When a value larger than the parent is added, it swaps positions with the parent

Extracting Values from the Root: Trickle Down!

Now that we’ve implemented value insertion and bubble up, let’s create a method to extract values from the root. This is the delete operation. When we extract the root node, its position becomes empty, so we need to re-sort the heap and fill the root node again.

Instead of promoting the existing root node’s children to the root, we take the node at the very end of the tree and insert it as the root node. This is to reduce the number of operations by preventing empty spaces in the modified heap.

If we directly pulled up the children right below the root to use as the new root, the space where that node was would naturally become empty, and then we’d need comparison operations to determine which node to pull up from the next level.

And since heaps must always maintain the form of a complete binary tree, if the tree becomes skewed during this process, we’d have the hassle of rebalancing the tree.

So we use the last node as the new root node and swap positions while comparing with children. The way the new root node gradually moves down the tree resembles a water drop falling, which is why it’s called “Trickle Down.” (For a computer term, it’s somehow poetic…)

extract () {
  const max = this.nodes[0];
  this.nodes[0] = this.nodes.pop();
  this.trickleDown();

  return max;
}

trickleDown (index = 0) {
  const leftChildIndex = 2 * index + 1;
  const rightChildIndex = 2 * index + 2;
  const length = this.nodes.length;

  let largest = index;

  if (leftChildIndex <= length && this.nodes[leftChildIndex] > this.nodes[largest]) {
    largest = leftChildIndex;
  }
  if (rightChildIndex <= length && this.nodes[rightChildIndex] > this.nodes[largest]) {
    largest = rightChildIndex;
  }

  if (largest !== index) {
    [this.nodes[largest], this.nodes[index]] = [this.nodes[index], this.nodes[largest]];
    this.trickleDown(largest);
  }
}

Trickle down can also be solved through divide and conquer via recursive calls, just like bubble up.

The trickleDown method compares the parent node’s value with the left and right child nodes’ values, and if a child has a larger value than the parent, it swaps their positions.

Simply put, the one with the largest value among the three nodes takes the parent position. If the parent loses this power struggle, think of it as being demoted to where its child used to be.

The succession process somehow reminds me of this guy

If the parent and child positions are swapped during this process, the swapped parent node’s index is passed as an argument to trickleDown again to repeat this process.

Now let’s do a simple test like we did with bubble up. The values going into the heap are the same as we used for bubble up earlier.

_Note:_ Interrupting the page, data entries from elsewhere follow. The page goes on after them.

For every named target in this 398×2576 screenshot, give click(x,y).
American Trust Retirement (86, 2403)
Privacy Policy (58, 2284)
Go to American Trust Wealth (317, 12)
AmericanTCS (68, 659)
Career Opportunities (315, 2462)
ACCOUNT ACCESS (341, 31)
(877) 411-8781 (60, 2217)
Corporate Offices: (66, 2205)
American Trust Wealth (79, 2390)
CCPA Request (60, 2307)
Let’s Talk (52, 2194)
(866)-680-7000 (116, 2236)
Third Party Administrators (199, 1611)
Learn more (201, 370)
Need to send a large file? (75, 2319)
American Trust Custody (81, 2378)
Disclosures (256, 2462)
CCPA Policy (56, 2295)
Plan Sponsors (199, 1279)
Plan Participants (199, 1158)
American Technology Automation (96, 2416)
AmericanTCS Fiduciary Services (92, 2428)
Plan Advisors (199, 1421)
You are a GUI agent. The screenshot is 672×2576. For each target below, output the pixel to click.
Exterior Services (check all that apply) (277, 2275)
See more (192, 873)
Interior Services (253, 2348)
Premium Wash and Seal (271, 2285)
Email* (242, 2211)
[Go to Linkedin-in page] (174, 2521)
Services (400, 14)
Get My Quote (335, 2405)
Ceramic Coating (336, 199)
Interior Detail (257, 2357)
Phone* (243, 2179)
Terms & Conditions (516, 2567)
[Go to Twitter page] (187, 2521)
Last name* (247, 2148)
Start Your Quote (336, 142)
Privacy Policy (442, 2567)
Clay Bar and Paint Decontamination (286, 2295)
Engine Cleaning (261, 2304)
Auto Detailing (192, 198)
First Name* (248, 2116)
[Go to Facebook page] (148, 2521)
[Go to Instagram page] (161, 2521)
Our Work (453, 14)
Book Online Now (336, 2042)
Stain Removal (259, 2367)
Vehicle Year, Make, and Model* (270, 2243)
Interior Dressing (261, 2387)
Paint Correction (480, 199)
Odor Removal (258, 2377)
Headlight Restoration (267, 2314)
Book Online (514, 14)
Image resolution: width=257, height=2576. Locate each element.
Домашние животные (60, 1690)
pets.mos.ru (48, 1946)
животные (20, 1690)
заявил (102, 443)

const heap = new MaxHeap();
heap.insert(1);
heap.insert(3);
heap.insert(23);
heap.insert(2);
heap.insert(10);
heap.insert(32);
heap.insert(9);

const length = heap.nodes.length;
for (let i = 0; i < length; i++) {
  console.log('MAX_VALUE = ', heap.extract());
  console.log('HEAP = ', heap.nodes);
}

MAX_VALUE = 32
HEAP = [ 23, 10, 9, 1, 2, 3 ]

MAX_VALUE = 23
HEAP = [ 10, 3, 9, 1, 2 ]

MAX_VALUE = 10
HEAP = [ 9, 3, 2, 1 ]
...

Note that we take a node from the very end of the tree to use as the root node

Wrapping Up

A heap itself is simply a complete binary tree where data is loosely sorted, but because the root always contains the maximum or minimum value among all data in the heap, it can be used in various applications.

One representative use is a sorting method for linear data structures called heap sort. Currently, V8’s Array.prototype.sort method uses quick sort, but in the early days, it briefly used heap sort — a sorting algorithm that uses heaps.

Anyway, it feels good to revisit these basic data structures I had forgotten about.

Since heaps are used in so many places, it doesn’t hurt to know them, and I remember being asked about them quite often in interviews too. Now that I’ve become an unemployed developer with no connection to any company’s business logic, I should take this opportunity to study the fundamental theory I’ve been neglecting in more detail.

That wraps up this post on heaps — the data structure that helps you find minimum and maximum values fast.